== ФРАГМЕНТ ДОКУМЕНТА ==
+ + + + +
«Love Letters» – Вечер с Жераром Депардье

4-15 января – Théâtre Antoine

После десятилетнего отсутствия Жерар Депардье возвратился на подмостки, чтобы сыграть вместе с Анук Эме «Любовные письма» А.Герни (A. Gurney) в театре «Antoine». Впрочем, актер, живущий ныне где-то между Россией и Бельгией, вернулся в Париж всего на неделю – спектакль должен был идти с 4 по 11 января. Но публика встретила своего любимца с таким безграничным восторгом, что представления все же пришлось продлить. Заметим, что А.Эме играет это спектакль уже более 20 лет, и партнерами ее эпистолярного романа перебывали почти все знаменитые актеры французского кино.

Photo Gaël Rebel

Photo Gaël Rebel

Театр «Antoine», один из самых известных театров бульваров, находящийся в самом деле на Страсбургском бульваре (boulevard de Strasbourg), именем своим обязан Андре Антуану: именно в этих стенах режиссёр-новатор открыл в конце 19 века свой «Свободный театр», ставший прародителем всего европейского режиссёрского искусства. Пьеса американца Альбера Герни (р.1930), впервые поставленная в Нью-Йорке в 1989 году, с тех пор не сходит со сцен мира и переведена на более чем тридцать языков, включая русский. Если сама история любви в эпистолярном жанре, придуманная Герни, явно относится к вторичной драматургии, она обладает неоспоримым достоинством: предоставляет хорошим актёрам пространство для игры. Анук Эме играет этот спектакль уже более 20 лет с перерывами, и её партнёрами за это время перебывали почти все знаменитые актёры французского кино – Брюно Кремер (1990), Жан-Луи Трентиньян (1991), Филипп Нуаре (2005), Жак Вебер (2006), и Ален Делон (2008). Теперь настал черед Депардье. Как известно, Жерар Депардье начинал в театре. И это – серьёзная школа, что бы он потом о себе не говорил, как об актёре, играющим исключительно нутром, а не профессией. В начале семидесятых он играл в спектаклях такого выдающегося театрального режиссера, как Клод Режи, да еще в пьесах таких авторов интеллектуального театра, как Эдвард Бонд, Наталли Саррот и Питер Хандке. Самая знаменитая роль Депардье в театре – мольеровский Тартюф в постановке Жака Лассаля (Национальный театр в Страсбурге, 1983). В 2004 году после долгого перерыва Депардье вернулся на подмостки в новом спектакле Жака Лассаля «Зверь в джунглях» (инсценировка Маргерит Дюрас по повести Анри Джеймса) в театре «Madeleine», но это оказался типичный спектакль бульваров. «Любовные письма» – эпистолярный жанр. Это и навело меня на мысль написать рецензию в том же формате. В форме письма.
+ + + + +
== ЧТО СДЕЛАТЬ ==
(1) На какие даты, согласно рецензии, изначально назначили показы спектакля с Депардье?
(2) Сместите на 36 каждое число в координатах ответов листинга, начиная с его первой строки и до строки с «click(x=327, y=172)» включительно. Выведите эти строки заново целиком, с запросами, и только их.
Листинг никак не связан с рецензией.
+ + + + +
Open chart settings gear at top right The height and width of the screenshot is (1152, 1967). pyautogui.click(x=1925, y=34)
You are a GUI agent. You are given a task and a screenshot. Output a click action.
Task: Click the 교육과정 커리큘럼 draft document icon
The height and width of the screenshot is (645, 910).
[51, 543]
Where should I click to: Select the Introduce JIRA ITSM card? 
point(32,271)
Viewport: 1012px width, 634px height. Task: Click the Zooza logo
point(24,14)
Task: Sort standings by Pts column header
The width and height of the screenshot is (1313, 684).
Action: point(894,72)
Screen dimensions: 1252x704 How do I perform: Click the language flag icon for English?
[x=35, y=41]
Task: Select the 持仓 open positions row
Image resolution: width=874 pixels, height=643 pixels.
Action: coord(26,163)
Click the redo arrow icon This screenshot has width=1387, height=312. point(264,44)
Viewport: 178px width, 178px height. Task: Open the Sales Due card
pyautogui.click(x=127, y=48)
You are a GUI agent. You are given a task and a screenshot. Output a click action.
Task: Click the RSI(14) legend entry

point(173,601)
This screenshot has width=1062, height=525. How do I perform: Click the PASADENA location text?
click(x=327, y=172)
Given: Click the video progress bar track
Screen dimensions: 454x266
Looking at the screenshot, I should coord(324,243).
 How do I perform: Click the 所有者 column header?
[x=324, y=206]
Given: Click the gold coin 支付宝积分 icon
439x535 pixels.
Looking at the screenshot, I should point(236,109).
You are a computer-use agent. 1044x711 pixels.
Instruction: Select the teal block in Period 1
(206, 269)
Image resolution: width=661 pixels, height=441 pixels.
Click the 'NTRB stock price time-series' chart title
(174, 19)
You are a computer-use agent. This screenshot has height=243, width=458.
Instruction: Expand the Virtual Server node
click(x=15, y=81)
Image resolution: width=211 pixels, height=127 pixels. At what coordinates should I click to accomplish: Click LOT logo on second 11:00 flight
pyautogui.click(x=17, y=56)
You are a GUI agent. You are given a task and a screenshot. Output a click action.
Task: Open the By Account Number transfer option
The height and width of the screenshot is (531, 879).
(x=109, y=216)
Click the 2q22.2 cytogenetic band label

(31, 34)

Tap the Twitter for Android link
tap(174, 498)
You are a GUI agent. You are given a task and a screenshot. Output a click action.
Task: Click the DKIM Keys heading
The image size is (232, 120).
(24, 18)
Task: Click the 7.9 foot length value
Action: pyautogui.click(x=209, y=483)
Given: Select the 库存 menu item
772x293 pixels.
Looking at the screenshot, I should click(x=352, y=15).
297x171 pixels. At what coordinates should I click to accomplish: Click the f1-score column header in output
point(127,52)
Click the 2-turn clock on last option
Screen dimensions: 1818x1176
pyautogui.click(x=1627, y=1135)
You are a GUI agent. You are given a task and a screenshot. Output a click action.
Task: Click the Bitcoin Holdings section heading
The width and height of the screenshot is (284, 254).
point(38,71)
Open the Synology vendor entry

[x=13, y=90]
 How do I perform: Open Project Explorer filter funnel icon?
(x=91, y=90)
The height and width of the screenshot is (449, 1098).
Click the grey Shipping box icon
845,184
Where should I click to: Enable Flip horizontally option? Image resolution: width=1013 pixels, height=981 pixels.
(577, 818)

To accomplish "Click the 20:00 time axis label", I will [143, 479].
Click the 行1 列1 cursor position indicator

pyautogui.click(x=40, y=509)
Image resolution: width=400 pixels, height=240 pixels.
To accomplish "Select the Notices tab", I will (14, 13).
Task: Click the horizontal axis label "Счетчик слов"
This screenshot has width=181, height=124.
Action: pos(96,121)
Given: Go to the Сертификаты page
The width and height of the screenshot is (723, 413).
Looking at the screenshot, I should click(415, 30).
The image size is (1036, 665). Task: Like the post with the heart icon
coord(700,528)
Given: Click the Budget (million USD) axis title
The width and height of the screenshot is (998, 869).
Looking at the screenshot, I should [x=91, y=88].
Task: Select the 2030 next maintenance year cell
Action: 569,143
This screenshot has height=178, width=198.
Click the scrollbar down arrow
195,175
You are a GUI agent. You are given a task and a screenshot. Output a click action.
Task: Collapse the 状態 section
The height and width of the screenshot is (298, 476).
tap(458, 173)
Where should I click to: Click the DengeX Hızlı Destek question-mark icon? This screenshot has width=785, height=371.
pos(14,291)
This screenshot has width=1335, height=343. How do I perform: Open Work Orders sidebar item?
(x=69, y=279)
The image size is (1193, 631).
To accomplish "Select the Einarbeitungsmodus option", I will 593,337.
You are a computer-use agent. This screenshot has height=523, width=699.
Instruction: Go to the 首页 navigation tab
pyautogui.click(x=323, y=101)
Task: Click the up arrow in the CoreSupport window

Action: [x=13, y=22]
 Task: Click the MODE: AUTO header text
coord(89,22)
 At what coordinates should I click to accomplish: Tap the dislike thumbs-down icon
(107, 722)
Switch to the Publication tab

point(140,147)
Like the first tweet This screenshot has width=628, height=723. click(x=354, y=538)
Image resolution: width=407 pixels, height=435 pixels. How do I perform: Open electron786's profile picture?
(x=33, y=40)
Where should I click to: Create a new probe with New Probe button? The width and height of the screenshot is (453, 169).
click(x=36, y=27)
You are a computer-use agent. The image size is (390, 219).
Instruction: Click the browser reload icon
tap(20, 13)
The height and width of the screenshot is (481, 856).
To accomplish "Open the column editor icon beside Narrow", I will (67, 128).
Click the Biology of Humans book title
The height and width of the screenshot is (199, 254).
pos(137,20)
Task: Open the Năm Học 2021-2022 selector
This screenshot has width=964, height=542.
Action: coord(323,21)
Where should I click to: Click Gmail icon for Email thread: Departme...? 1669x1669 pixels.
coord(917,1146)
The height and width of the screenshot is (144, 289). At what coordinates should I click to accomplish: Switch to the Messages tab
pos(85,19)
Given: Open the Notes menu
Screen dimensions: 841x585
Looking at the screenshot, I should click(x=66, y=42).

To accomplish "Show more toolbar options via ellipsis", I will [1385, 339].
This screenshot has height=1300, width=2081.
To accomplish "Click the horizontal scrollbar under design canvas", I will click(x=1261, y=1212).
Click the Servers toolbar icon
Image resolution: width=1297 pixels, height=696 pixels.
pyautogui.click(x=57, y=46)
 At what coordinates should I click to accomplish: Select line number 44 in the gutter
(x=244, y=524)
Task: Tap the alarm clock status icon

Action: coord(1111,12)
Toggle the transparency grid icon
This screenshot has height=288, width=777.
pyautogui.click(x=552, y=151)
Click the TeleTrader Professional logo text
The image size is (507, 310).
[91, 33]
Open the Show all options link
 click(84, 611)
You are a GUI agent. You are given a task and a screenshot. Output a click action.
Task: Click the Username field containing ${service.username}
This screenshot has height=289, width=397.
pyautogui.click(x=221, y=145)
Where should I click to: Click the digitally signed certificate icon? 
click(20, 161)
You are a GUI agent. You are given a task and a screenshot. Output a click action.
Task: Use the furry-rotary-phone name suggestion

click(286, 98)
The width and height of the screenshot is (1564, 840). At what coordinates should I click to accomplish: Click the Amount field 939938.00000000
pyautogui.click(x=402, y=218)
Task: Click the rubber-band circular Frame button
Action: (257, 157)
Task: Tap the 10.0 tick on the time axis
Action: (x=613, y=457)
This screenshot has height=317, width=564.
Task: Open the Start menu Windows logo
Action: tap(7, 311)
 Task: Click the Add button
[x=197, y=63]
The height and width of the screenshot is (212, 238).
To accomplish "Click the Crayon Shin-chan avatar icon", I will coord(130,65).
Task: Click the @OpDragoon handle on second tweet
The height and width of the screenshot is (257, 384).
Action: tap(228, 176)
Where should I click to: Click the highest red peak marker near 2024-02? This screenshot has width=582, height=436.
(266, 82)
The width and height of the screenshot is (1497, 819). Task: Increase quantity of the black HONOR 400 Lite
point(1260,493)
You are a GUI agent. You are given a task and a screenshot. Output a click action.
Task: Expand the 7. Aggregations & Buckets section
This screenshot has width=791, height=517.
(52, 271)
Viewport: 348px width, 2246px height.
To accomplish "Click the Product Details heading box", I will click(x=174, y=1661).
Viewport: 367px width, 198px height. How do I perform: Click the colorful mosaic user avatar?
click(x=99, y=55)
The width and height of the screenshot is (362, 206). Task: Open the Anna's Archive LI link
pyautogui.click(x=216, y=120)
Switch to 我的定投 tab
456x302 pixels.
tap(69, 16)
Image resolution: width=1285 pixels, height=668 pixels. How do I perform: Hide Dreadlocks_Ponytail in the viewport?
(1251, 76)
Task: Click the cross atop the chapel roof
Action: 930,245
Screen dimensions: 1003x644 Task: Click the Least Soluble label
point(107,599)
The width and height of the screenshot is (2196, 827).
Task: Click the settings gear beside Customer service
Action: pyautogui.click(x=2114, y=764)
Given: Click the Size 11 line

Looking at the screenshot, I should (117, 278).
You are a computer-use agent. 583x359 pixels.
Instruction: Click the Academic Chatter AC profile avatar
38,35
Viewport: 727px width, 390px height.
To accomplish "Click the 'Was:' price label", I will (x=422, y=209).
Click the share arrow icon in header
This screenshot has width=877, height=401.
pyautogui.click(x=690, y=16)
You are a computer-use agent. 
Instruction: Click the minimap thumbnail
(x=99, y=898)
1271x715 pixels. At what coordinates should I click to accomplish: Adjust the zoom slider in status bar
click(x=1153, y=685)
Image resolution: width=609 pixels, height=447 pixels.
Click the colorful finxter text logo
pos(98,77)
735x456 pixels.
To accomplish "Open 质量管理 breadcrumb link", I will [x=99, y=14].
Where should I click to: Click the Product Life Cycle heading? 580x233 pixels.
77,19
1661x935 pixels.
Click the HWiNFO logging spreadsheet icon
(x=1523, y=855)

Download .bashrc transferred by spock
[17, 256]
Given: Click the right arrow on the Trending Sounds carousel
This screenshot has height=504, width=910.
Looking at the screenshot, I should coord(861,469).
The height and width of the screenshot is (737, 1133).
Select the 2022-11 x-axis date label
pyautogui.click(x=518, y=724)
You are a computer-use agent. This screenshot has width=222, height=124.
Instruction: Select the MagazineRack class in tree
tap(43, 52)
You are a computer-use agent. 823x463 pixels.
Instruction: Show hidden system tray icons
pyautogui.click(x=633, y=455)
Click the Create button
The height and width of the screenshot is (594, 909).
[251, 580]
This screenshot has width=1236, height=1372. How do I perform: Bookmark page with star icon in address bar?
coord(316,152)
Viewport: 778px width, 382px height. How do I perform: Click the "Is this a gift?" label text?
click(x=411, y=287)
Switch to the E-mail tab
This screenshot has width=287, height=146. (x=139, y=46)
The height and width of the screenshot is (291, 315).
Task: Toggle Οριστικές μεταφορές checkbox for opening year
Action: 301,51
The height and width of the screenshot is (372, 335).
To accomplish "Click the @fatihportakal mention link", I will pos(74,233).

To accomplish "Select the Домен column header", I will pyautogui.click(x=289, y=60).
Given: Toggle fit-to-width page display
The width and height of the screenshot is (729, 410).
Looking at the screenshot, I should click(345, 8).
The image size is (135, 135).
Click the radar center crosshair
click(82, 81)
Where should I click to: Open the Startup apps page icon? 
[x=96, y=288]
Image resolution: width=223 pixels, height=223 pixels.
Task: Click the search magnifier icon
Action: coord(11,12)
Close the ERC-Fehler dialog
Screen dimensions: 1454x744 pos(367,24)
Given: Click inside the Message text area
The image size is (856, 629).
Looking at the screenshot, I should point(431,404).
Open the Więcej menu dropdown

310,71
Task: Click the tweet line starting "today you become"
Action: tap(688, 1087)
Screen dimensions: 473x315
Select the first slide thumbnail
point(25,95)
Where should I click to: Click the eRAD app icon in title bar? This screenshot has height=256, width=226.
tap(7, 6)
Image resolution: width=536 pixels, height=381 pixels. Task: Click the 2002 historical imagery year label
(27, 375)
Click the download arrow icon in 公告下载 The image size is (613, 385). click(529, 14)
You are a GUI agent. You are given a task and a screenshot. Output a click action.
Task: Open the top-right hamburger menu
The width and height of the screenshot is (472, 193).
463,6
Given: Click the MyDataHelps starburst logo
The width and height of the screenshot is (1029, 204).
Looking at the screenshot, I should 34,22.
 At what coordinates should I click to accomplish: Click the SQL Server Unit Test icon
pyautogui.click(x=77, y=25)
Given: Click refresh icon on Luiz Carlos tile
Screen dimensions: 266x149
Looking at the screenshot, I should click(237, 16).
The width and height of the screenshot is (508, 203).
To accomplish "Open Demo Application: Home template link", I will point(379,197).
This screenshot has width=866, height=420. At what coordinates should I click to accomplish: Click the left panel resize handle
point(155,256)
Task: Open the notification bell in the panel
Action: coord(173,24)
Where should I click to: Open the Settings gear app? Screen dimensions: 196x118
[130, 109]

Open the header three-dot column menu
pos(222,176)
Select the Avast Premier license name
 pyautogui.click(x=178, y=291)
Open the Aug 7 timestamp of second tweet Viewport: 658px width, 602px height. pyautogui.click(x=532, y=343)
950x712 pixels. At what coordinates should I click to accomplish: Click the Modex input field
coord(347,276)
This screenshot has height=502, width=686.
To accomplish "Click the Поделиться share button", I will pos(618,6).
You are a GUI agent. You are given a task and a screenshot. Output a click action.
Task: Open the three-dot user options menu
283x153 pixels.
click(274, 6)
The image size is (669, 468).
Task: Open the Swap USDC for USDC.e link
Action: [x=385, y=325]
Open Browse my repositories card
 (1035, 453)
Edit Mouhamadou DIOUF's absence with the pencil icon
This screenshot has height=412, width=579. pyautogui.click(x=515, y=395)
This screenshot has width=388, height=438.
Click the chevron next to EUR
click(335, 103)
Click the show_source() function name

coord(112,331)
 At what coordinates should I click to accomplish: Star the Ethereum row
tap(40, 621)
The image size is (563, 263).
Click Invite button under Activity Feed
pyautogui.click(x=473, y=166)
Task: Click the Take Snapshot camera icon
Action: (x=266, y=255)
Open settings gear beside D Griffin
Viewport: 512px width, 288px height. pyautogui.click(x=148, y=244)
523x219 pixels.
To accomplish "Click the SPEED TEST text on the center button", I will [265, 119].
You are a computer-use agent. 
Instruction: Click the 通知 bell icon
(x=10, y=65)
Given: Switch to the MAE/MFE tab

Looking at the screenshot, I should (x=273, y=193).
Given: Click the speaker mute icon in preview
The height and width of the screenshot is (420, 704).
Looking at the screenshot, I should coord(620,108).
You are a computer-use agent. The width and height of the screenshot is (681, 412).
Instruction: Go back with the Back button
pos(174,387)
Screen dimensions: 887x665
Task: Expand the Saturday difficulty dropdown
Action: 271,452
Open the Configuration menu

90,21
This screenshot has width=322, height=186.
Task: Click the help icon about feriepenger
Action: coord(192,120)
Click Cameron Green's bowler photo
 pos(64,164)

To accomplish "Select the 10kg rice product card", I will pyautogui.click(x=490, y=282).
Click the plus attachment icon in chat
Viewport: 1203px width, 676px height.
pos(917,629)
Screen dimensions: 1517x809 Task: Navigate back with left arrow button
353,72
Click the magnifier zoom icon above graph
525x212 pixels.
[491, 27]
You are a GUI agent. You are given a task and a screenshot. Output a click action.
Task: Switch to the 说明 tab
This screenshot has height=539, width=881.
+ + + + +
== ИТОГОВЫЕ ОТВЕТЫ ==
(1) С 4 по 11 января.

(2)
Open chart settings gear at top right The height and width of the screenshot is (1152, 1967). pyautogui.click(x=1961, y=70)
You are a GUI agent. You are given a task and a screenshot. Output a click action.
Task: Click the 교육과정 커리큘럼 draft document icon
The height and width of the screenshot is (645, 910).
[87, 579]
Where should I click to: Select the Introduce JIRA ITSM card? 
point(68,307)
Viewport: 1012px width, 634px height. Task: Click the Zooza logo
point(60,50)
Task: Sort standings by Pts column header
The width and height of the screenshot is (1313, 684).
Action: point(930,108)
Screen dimensions: 1252x704 How do I perform: Click the language flag icon for English?
[x=71, y=77]
Task: Select the 持仓 open positions row
Image resolution: width=874 pixels, height=643 pixels.
Action: coord(62,199)
Click the redo arrow icon This screenshot has width=1387, height=312. point(300,80)
Viewport: 178px width, 178px height. Task: Open the Sales Due card
pyautogui.click(x=163, y=84)
You are a GUI agent. You are given a task and a screenshot. Output a click action.
Task: Click the RSI(14) legend entry

point(209,637)
This screenshot has width=1062, height=525. How do I perform: Click the PASADENA location text?
click(x=363, y=208)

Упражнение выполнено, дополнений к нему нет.